Given information:
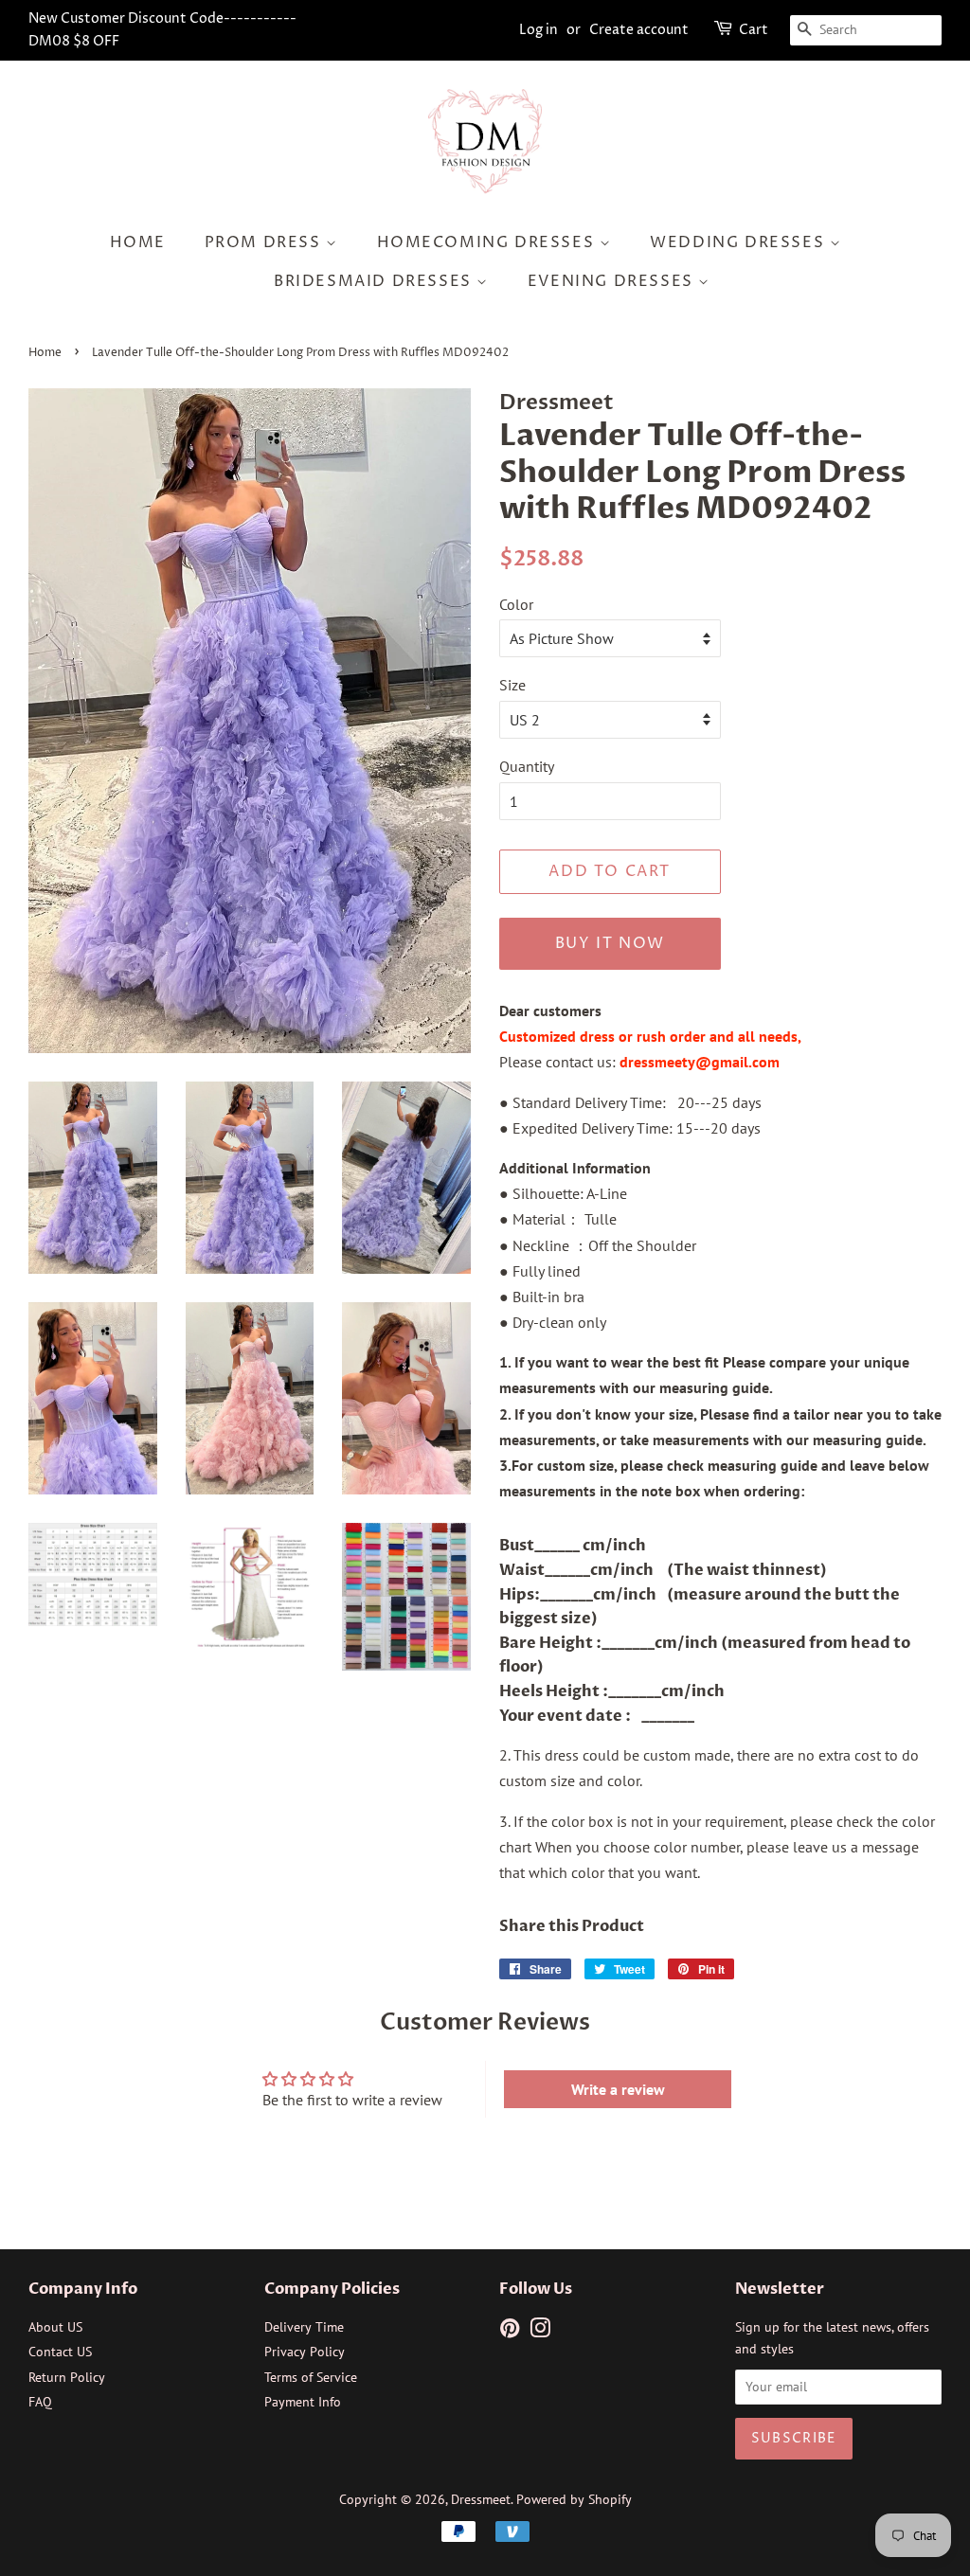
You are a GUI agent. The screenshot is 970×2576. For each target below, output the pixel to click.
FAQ (40, 2401)
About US (55, 2326)
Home (138, 242)
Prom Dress (266, 242)
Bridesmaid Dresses (375, 281)
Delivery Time (304, 2326)
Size (512, 684)
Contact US (60, 2351)
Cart (753, 30)
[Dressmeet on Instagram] (540, 2331)
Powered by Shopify (574, 2499)
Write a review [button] (618, 2089)
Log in (538, 30)
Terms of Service (310, 2377)
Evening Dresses (613, 281)
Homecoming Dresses (488, 242)
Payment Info (302, 2401)
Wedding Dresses (740, 242)
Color (516, 604)
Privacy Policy (304, 2351)
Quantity (526, 766)
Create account (639, 30)
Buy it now (610, 943)
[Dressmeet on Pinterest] (509, 2331)
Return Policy (66, 2377)
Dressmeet (481, 2499)
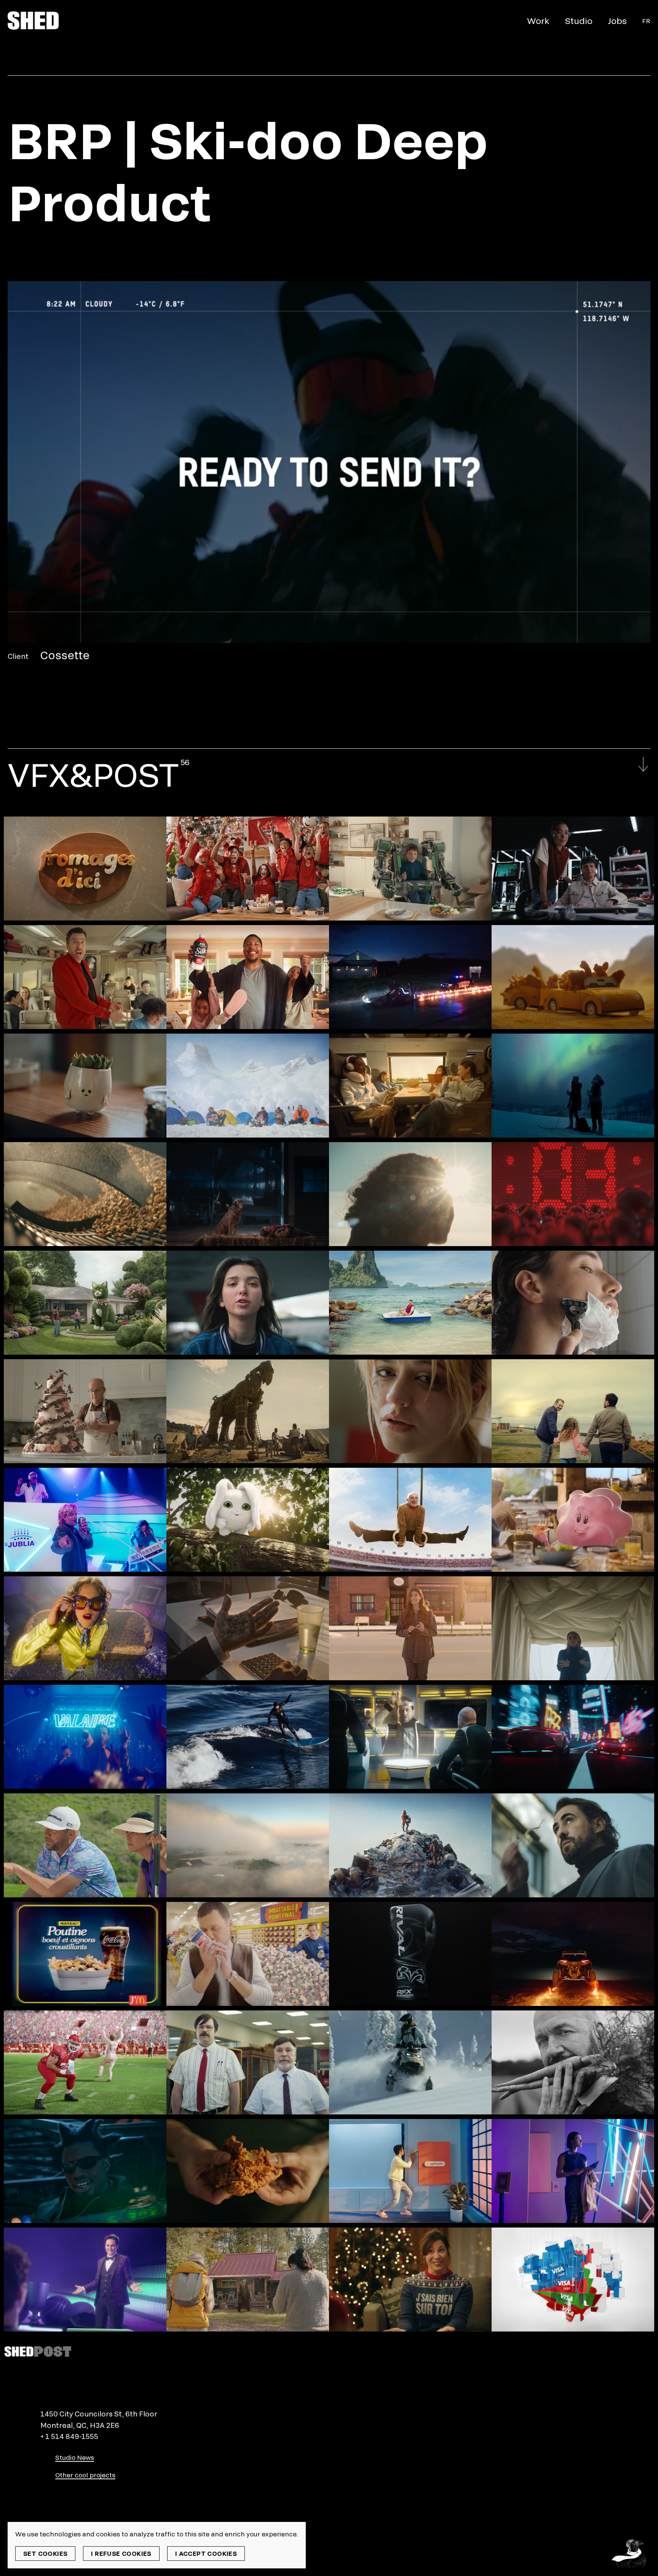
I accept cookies (206, 2553)
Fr (646, 20)
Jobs (617, 21)
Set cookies (45, 2553)
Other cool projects (85, 2475)
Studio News (74, 2457)
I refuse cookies (121, 2553)
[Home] (33, 20)
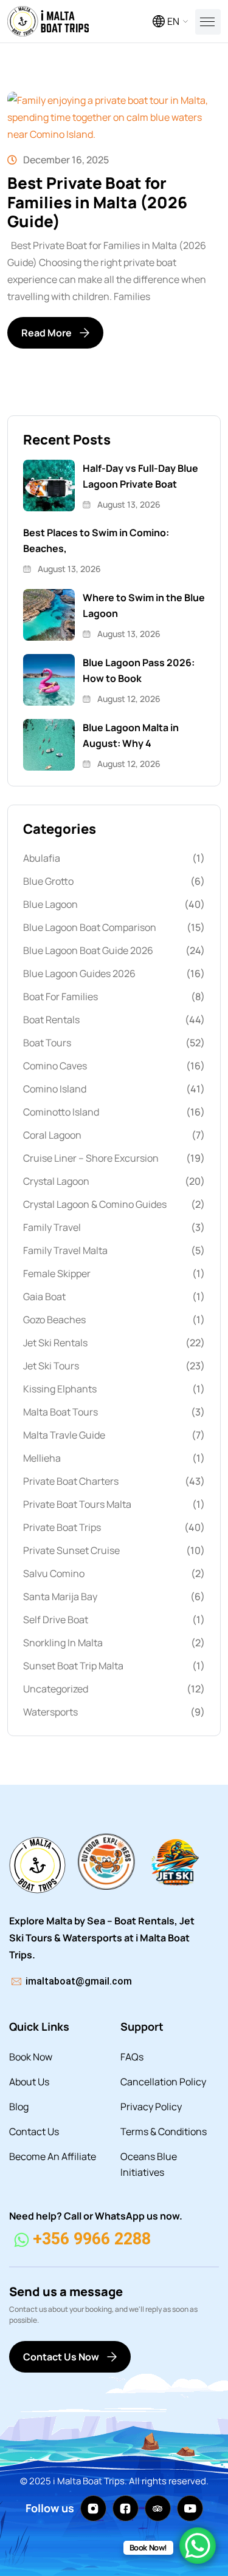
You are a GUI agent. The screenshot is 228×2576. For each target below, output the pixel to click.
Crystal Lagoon (56, 1181)
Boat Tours (47, 1042)
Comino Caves (55, 1065)
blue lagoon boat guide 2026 (88, 950)
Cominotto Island (61, 1112)
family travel (52, 1227)
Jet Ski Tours (51, 1365)
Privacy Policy (151, 2106)
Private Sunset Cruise (71, 1550)
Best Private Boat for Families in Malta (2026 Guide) (97, 201)
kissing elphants (60, 1388)
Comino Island (54, 1088)
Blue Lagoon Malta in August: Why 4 (131, 735)
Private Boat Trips (62, 1527)
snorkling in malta (63, 1642)
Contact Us (34, 2131)
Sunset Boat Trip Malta (73, 1665)
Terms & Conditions (163, 2131)
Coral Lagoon (52, 1135)
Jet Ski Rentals (55, 1342)
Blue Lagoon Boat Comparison (89, 927)
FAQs (131, 2056)
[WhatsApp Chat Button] (197, 2545)
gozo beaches (54, 1319)
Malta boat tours (60, 1412)
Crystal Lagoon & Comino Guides (95, 1204)
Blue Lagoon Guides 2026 (79, 973)
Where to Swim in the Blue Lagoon (144, 605)
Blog (19, 2106)
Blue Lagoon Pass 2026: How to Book (139, 670)
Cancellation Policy (163, 2081)
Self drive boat (55, 1619)
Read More (46, 332)
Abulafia (41, 858)
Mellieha (42, 1458)
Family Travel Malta (65, 1250)
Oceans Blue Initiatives (148, 2164)
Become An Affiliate (52, 2156)
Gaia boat (44, 1296)
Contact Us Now (61, 2356)
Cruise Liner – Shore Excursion (91, 1158)
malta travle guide (64, 1435)
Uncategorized (55, 1688)
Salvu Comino (54, 1573)
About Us (29, 2081)
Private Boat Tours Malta (77, 1504)
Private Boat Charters (71, 1481)
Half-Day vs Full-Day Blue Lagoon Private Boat (140, 476)
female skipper (57, 1273)
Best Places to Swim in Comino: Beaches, (96, 540)
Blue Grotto (48, 881)
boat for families (60, 996)
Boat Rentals (51, 1019)
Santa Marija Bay (60, 1596)
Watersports (50, 1712)
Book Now (30, 2056)
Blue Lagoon (50, 904)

What to produce:
Please reproduce, exactly as they appear above, the lines from the line containing "gozo beaches (54, 1319)" up to and including the line containing "Blue Lagoon Pass 2026: How to Book (139, 670)".

Exercise answer:
gozo beaches (54, 1319)
Malta boat tours (60, 1412)
Crystal Lagoon & Comino Guides (95, 1204)
Blue Lagoon Guides 2026 (79, 973)
Where to Swim in the Blue Lagoon (144, 605)
Blog (19, 2106)
Blue Lagoon Pass 2026: How to Book (139, 670)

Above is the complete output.